Figure 4 of Seo, Mol Vis 2017; 23:823-831.


Figure 4. Intravitreal injection of dasatinib does not induce ocular toxicity in mice. Mice received a single intravitreal injection of dasatinib (1 µg in 1 µl dimethyl sulfoxide [DMSO]) or DMSO (1 µl; contralateral control) on P12 (oxygen-induced retinopathy, OIR) or immediately after laser injury (choroidal neovascularization, CNV). On P17 (OIR) or 2 weeks after laser injury (CNV), the eyes were enucleated for histological and immunohistochemical analyses. The retinal toxicity of dasatinib in mice with CNV was assessed in the region without CNV lesions. In addition, normal mice received the same intravitreal administration of dasatinib or DMSO. Two weeks later, the eyes were enucleated for the analysis of retinal toxicity. A: Representative images of hematoxylin and eosin (H&E)–stained retinas and quantification of the indicated ratio of A (the distance from the ganglion cell layer to the outer edge of the inner nuclear layer) to B (the distance from the ganglion cell layer to the outer edge of the outer nuclear layer).
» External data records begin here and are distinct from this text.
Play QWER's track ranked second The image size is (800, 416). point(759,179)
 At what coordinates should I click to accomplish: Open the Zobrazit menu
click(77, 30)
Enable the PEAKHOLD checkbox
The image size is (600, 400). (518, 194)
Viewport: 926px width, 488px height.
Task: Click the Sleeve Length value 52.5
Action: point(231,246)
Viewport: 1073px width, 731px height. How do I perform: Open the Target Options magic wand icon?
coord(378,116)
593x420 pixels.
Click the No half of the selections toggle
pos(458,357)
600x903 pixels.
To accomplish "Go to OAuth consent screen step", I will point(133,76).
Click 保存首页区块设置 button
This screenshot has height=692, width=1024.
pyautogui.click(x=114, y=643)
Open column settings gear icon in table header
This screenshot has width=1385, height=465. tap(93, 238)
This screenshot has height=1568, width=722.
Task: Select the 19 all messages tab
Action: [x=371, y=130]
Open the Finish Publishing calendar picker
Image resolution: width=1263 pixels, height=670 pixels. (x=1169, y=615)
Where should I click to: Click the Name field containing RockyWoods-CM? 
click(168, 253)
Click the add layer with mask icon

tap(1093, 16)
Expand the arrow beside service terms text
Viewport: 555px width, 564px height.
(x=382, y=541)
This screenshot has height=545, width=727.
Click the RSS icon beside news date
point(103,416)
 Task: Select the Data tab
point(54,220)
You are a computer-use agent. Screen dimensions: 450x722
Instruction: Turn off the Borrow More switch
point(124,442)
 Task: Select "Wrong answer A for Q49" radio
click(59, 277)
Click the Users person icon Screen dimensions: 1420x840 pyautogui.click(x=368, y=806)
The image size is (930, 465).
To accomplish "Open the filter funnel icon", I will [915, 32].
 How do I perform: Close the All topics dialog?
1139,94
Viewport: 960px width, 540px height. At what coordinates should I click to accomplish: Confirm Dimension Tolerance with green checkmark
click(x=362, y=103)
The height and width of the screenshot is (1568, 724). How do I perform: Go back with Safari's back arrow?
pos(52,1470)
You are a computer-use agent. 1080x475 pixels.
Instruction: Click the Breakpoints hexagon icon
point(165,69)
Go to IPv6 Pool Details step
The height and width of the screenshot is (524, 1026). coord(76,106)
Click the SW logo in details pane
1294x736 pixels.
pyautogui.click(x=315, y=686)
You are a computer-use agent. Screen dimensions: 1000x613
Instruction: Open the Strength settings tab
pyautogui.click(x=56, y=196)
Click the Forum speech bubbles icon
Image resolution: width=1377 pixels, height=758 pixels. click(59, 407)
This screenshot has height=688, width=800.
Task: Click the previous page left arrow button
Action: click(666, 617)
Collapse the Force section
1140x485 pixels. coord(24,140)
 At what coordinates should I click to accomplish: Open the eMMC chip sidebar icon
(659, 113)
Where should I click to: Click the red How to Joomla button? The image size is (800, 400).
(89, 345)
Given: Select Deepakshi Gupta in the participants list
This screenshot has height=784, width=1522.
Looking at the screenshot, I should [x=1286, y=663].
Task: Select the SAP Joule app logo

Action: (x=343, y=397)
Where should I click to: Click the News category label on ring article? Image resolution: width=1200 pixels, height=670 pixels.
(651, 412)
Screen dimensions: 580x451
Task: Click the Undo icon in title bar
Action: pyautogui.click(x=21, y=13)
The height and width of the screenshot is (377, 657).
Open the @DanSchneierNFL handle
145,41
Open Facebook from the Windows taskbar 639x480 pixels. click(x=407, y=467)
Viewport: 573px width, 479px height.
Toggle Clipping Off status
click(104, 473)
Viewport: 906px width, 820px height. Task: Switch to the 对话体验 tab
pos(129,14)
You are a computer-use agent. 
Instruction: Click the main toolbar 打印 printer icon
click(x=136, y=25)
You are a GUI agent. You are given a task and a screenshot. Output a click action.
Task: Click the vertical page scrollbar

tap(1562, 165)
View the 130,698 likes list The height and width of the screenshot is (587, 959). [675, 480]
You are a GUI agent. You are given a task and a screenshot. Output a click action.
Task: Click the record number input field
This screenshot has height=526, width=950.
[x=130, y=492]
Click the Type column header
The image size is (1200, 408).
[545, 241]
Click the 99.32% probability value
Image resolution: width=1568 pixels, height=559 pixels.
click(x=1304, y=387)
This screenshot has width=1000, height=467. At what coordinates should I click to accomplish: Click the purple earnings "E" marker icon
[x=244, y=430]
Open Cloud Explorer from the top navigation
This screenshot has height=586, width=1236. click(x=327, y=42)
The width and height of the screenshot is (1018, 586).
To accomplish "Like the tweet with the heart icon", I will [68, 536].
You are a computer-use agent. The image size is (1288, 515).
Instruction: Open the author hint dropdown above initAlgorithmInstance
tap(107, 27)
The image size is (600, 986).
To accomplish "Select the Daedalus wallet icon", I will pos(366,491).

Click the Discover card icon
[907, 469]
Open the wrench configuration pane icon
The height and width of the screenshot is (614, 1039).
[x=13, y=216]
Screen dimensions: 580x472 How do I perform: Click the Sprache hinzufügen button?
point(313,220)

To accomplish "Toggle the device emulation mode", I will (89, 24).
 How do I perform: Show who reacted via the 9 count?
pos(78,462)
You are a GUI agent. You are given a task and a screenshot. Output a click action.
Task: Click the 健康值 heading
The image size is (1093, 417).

Data are presented as the mean ± standard error of the mean (SEM; ns=not significant, n=4 mice per group). B: Terminal deoxynucleotidyl transferase dUTP nick end labeling (TUNEL) assay and (C) immunofluorescence staining with anti-glial fibrillary acidic protein (GFAP) immunoglobulin G (IgG) were performed on tissue sections prepared from the eyecups of mice with OIR or CNV. In (B), DNase I-treated sections were included as positive controls. In (C), sections stained with nonspecific IgGs were included as negative controls (NC). The nuclei were stained with 4’,6-diamidino-2-phenylindole (DAPI; blue). Representative images in (B) and (C) were selected from four independent experiments with similar results. All scale bars=50 µm.